> Task objective:
In the entries that follow, find every line containing "label" and copy it.

> Input data:
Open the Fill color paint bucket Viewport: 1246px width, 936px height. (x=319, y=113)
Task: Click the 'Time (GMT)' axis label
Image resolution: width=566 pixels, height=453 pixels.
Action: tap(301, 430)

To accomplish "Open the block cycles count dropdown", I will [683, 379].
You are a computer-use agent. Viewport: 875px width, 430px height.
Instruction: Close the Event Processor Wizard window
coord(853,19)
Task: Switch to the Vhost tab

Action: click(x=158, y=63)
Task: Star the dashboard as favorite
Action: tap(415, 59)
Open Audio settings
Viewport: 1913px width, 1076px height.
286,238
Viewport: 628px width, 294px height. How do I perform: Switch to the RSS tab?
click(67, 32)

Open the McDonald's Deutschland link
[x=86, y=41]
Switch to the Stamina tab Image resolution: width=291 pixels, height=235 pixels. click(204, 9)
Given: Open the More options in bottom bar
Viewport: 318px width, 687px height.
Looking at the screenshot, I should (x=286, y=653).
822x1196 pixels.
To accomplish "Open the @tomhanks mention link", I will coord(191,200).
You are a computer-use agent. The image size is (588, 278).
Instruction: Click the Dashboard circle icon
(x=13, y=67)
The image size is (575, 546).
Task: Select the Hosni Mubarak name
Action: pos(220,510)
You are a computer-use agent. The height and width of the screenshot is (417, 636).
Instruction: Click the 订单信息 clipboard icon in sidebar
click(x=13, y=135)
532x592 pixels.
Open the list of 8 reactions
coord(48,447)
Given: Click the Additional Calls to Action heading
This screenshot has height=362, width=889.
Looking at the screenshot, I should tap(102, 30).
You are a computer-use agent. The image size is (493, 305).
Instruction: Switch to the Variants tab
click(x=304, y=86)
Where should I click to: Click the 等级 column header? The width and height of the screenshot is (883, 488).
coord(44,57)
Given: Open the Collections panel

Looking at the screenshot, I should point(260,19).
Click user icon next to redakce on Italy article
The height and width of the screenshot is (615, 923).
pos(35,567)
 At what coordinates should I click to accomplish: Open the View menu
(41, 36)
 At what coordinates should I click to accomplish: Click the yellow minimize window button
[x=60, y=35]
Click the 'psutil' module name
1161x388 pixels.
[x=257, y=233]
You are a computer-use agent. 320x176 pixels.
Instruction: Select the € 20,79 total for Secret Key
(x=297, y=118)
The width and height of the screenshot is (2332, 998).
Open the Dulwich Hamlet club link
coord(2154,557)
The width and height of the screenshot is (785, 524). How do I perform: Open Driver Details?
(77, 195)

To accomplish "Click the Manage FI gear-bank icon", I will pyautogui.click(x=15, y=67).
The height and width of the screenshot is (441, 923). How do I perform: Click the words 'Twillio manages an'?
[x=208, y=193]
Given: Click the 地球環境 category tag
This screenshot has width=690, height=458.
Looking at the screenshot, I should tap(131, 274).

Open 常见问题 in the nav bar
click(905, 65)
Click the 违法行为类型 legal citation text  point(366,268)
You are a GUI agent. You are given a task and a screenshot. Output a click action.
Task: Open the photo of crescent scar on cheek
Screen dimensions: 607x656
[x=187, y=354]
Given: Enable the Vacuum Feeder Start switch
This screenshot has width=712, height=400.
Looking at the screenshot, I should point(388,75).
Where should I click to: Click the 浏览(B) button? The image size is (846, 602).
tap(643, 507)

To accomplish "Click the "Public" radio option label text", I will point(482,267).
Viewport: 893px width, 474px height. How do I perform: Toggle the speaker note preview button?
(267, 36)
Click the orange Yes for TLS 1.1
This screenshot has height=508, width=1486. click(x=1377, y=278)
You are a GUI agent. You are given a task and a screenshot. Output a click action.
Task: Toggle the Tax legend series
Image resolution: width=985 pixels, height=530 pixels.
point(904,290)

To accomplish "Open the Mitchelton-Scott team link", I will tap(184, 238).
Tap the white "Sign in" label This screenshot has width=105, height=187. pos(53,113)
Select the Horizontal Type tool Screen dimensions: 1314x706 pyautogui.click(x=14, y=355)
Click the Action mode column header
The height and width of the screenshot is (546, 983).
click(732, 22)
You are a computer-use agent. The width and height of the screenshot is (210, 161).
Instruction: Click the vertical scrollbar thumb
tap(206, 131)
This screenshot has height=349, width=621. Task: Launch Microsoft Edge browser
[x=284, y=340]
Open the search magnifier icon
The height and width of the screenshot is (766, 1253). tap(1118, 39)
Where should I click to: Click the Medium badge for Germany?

> Answer to the problem:
Task: Click the 'Time (GMT)' axis label
To accomplish "Click the "Public" radio option label text", I will point(482,267).
Tap the white "Sign in" label This screenshot has width=105, height=187. pos(53,113)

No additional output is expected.